My doctor's protocol is typical of medical doctors. She's a caring, knowledgeable individual following the Standards of Practice of medicine. What I've come to realize is that medical doctors focus on treating us when we're ill, in pain or blood work isn't within a normal range. Specific advice for optimal health is not their focus. Yes, we're told: Eat a healthy diet, exercise, maintain a healthy body fat and weight, etc.

My oncologist's interest and focus was for me to begin taking Arimidex, an aromatase inhibitor. She highly recommends that I take it for five years. It works by decreasing the amount of estrogen the body makes. This can slow or stop the growth of breast cancer that is estrogen positive receptive (mine) that needs estrogen to grow. Common side effects are osteoporosis and reduction of HDL (good cholesterol). Our bones need estrogen for bone strength and our liver needs estrogen to produce HDL. A good website to learn more about estrogen and your body is:
http://www.wcn.org/articles/treatment/hormone_therapy/estrogen_receptors/

I was very disappointed. When I got into my car, I cried. I realized after a few days, I was angry. I felt 'abandoned' by the medical profession. I was seeking wellness, greater understanding and healthful living.
When I pursued the topic, my doctor reminded me of the Swan for Life Foundation and their services--acupuncture, a dietitian, a counselor, etc. These are all 'outside' of the services medical professionals provide; they're not covered by insurance.

So for these past several weeks I've been staying present with my feelings and emotions as they arose and faded, no matter how uncomfortable it was for me. I did my best not to fight them or try to figure them out (analyzing or judging), letting them come and go in their own time. Letting go of resistance has helped me to move on...and open up. I've known: What I resist, persists.  When I feel my emotions and give them a voice, I can move on. When I whine, I get stuck. I want to move on...no more whining!

Only a small part of my cancer experience is about medicine. Most of it is about feelings and faith, losing and finding my identity and discovering strength and flexibility I never knew I had.

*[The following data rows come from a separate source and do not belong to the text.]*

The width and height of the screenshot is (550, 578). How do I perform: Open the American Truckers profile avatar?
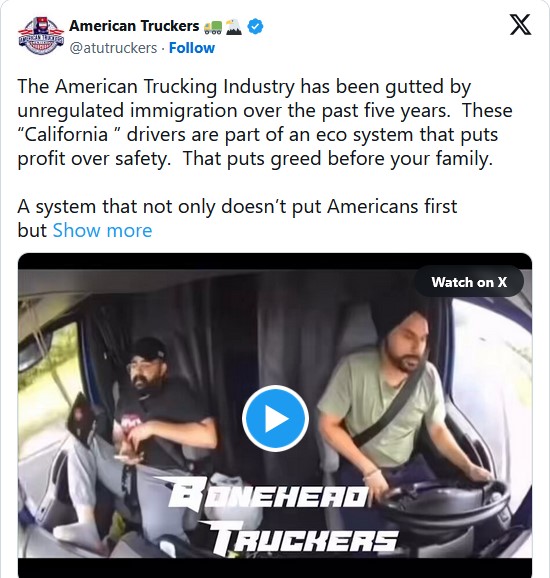click(41, 36)
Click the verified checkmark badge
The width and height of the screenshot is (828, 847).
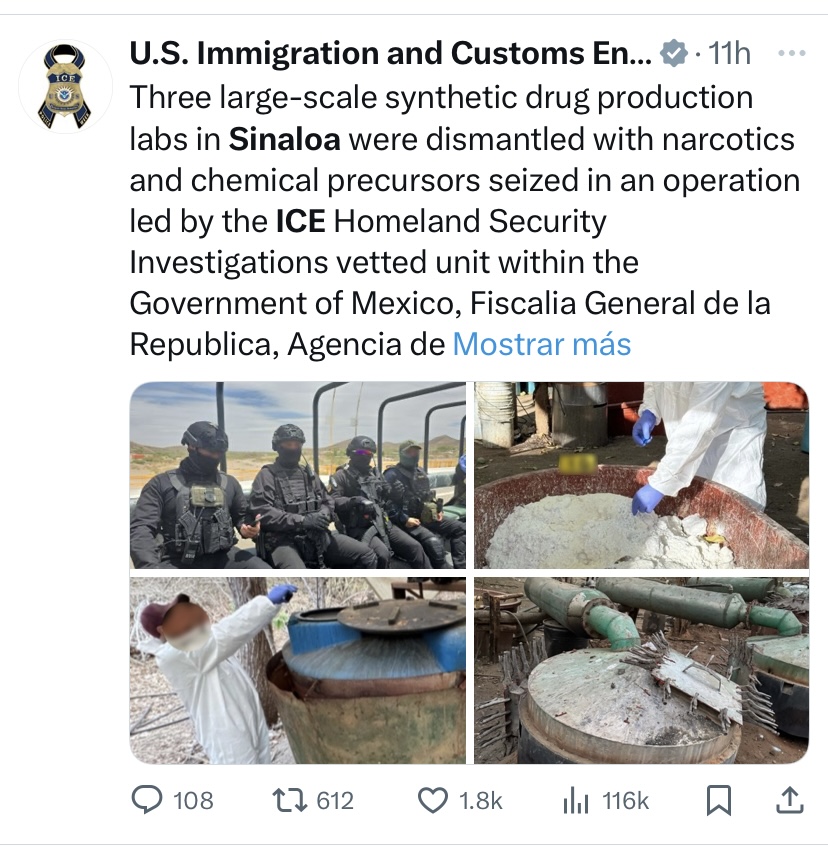[676, 53]
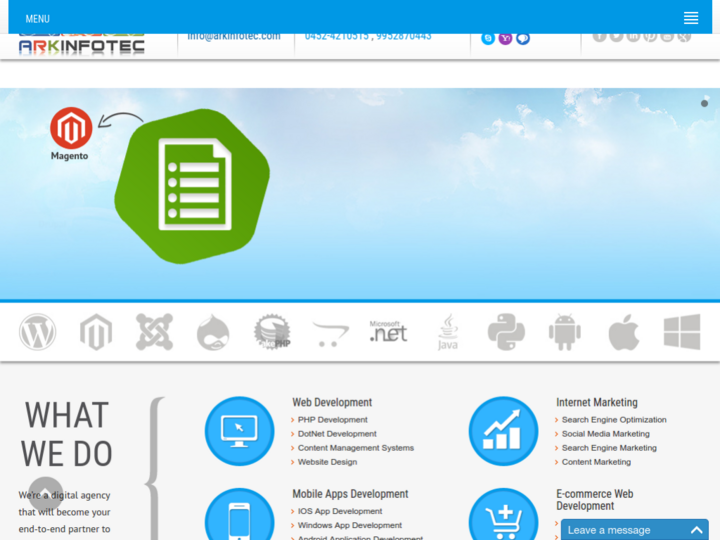Click the scroll-to-top arrow button

(46, 493)
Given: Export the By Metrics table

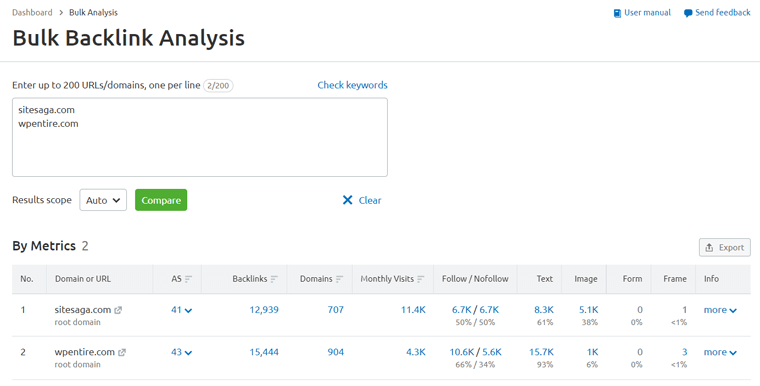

I have lots more I want to share with all of you and I will in future blogs. These past weeks I've mostly been reading and learning more about my body and how it functions and evaluating studies and information to come to a decision of what path I want to pursue for healing of my body.

Many of you have commented about my 'positive attitude' and how that is of great value to my healing. I agree. I've come to the conclusion that no matter what decision I make--as long as I believe it is the right one for me--it will be successful. So, again, I'm back to working on my head to embrace fully the decisions that I make.

THANKS: Again, I thank all of you for your prayers, good wishes, uplifting words, encouragement and healing energy. Your thoughtfulness and concern has been overwhelming. I have been touched beyond measure. I'm blessed by your graces.

I'm continuing to work at answering your emails.